But as this newspaper's investigation today reveals, the zoo is still grappling with problems. An inspection report last year found animal enclosures to be inadequate and buildings to be dilapidated. This may well be putting the animals at risk, as an incident last year in which 11 penguins were slaughtered by a fox suggests.
Investment is clearly urgently needed. The London Zoological Society's plans to redevelop the big cats' enclosure and the parrot house must, for this reason, be welcomed. Yet this shocking report should also prompt a public debate on whether zoos themselves are, any longer, appropriate.
Our knowledge of animal welfare has grown enormously since the heyday of the great Victorian menageries, when the urban public would gather to see exotic creatures from the far ends of the earth. We now know how much distress is caused to wild animals when they are confined to small cages or paddocks. Even the most well-appointed zoos with the most attentive keepers end up causing distress to animals such as gorillas, tigers and giraffes. A study in 2008 found that elephants in zoos have significantly shorter lives than their wild brethren. And the RSPCA recently called for a ban on all imports of the animals to British zoos on welfare grounds.
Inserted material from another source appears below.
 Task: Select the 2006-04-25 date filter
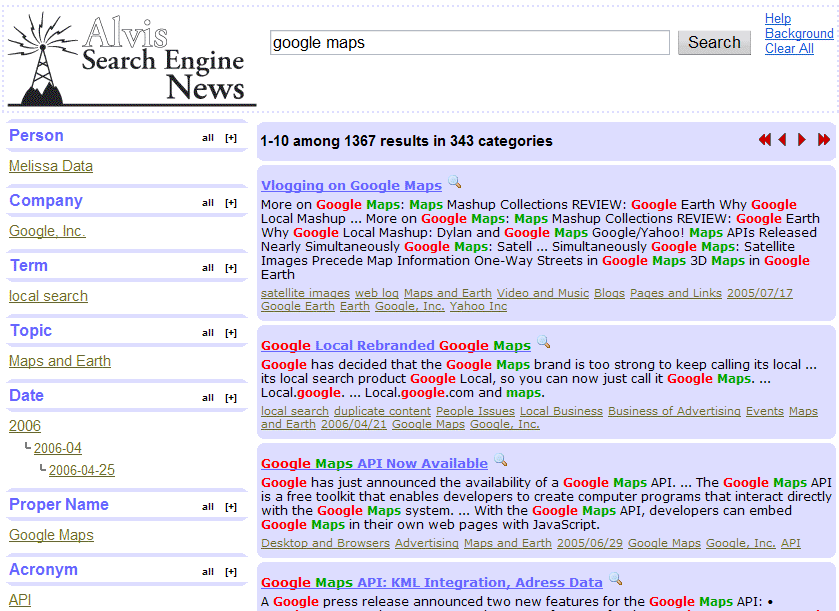pyautogui.click(x=81, y=470)
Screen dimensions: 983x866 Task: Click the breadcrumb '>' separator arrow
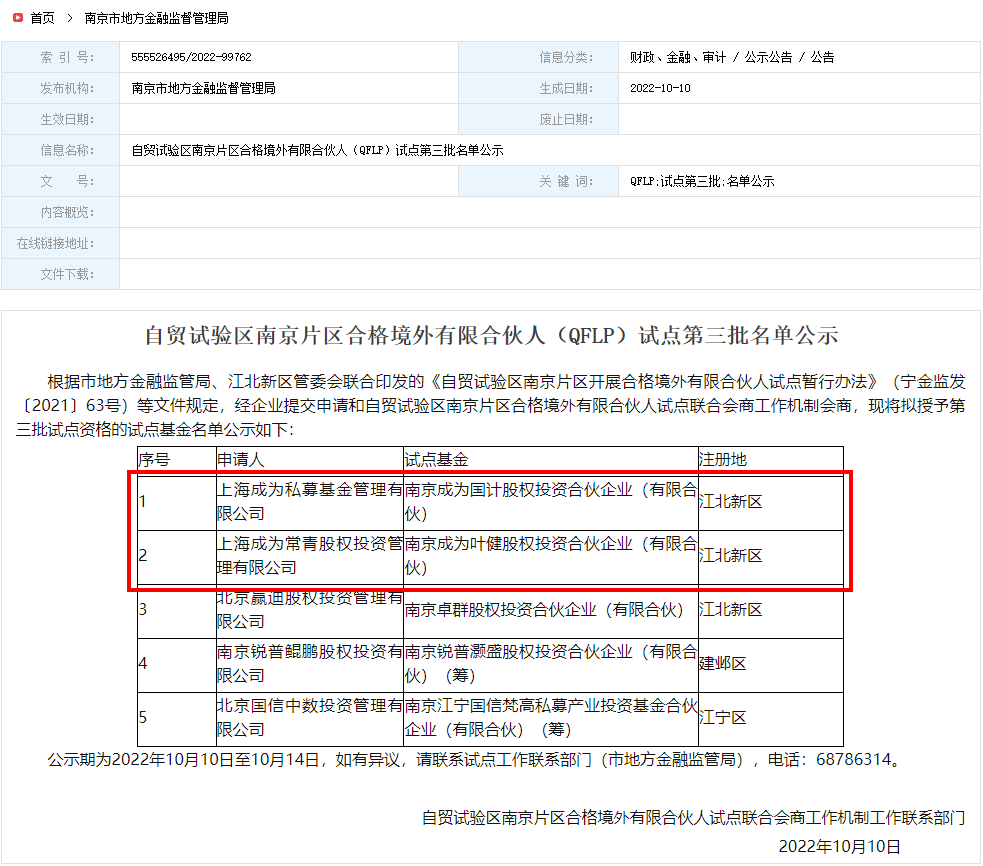click(70, 18)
The usual defence of zoos is that they encourage children to develop an interest in the natural world and raise money for conservation. But it is a sad day when the only way to instil a respect for wild animals in young people is to subject some of those very animals to a life of artificial confinement and often misery. And, in any case, there is no evidence that the popularity of zoos is correlated with the preservation of natural habitats around the world. It is surely time to let these relics of a more ignorant age fall into permanent disuse. Zoos are giving zoology a bad name.